| What the task asks |
Every line of the following records that includes "will" should be copied.
START Entries provided
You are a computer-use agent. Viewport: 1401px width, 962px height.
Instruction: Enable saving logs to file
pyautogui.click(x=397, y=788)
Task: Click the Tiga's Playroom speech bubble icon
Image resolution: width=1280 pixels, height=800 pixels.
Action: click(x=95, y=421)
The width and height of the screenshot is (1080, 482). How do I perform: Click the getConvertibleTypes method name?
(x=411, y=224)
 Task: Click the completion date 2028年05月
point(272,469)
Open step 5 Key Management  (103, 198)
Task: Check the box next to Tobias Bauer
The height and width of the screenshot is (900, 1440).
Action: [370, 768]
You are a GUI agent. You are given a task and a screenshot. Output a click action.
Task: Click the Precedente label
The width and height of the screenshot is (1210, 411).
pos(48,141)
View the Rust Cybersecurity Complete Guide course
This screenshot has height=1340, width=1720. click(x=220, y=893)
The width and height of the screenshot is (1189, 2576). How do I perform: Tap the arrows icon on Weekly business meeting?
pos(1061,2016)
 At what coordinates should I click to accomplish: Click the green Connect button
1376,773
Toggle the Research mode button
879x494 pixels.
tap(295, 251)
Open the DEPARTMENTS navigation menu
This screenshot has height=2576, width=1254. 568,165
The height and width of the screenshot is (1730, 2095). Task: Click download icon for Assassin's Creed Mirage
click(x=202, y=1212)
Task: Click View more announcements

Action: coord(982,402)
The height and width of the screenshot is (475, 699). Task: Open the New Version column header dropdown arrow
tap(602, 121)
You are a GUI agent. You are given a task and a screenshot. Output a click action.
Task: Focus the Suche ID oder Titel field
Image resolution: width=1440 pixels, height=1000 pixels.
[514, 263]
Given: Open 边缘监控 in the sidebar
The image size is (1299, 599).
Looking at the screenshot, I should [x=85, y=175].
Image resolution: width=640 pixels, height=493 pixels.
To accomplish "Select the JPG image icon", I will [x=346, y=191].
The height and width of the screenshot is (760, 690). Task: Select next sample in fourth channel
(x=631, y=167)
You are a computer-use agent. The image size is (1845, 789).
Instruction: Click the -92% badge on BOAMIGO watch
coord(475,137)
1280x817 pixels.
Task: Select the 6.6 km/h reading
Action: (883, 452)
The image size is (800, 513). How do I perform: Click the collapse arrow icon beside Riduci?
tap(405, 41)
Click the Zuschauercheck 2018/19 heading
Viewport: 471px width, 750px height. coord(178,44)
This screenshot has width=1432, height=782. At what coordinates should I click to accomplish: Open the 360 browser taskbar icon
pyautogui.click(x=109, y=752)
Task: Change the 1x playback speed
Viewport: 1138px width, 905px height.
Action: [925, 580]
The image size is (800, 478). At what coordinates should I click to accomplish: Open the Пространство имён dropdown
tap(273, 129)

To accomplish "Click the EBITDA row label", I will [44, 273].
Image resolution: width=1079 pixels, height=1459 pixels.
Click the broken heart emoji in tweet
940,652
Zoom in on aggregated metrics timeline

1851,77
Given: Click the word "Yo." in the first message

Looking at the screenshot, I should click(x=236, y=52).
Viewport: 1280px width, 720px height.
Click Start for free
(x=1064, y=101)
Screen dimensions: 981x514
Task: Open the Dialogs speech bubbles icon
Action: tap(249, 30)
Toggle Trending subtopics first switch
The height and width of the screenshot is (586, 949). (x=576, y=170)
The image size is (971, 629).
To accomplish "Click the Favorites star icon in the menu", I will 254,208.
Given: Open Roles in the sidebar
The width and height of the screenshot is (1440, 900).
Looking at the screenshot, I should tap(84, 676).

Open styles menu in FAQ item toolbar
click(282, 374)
END Entries provided
| Problem solution |
To accomplish "Select the JPG image icon", I will [x=346, y=191].
To accomplish "Click the EBITDA row label", I will [44, 273].
To accomplish "Click the Favorites star icon in the menu", I will 254,208.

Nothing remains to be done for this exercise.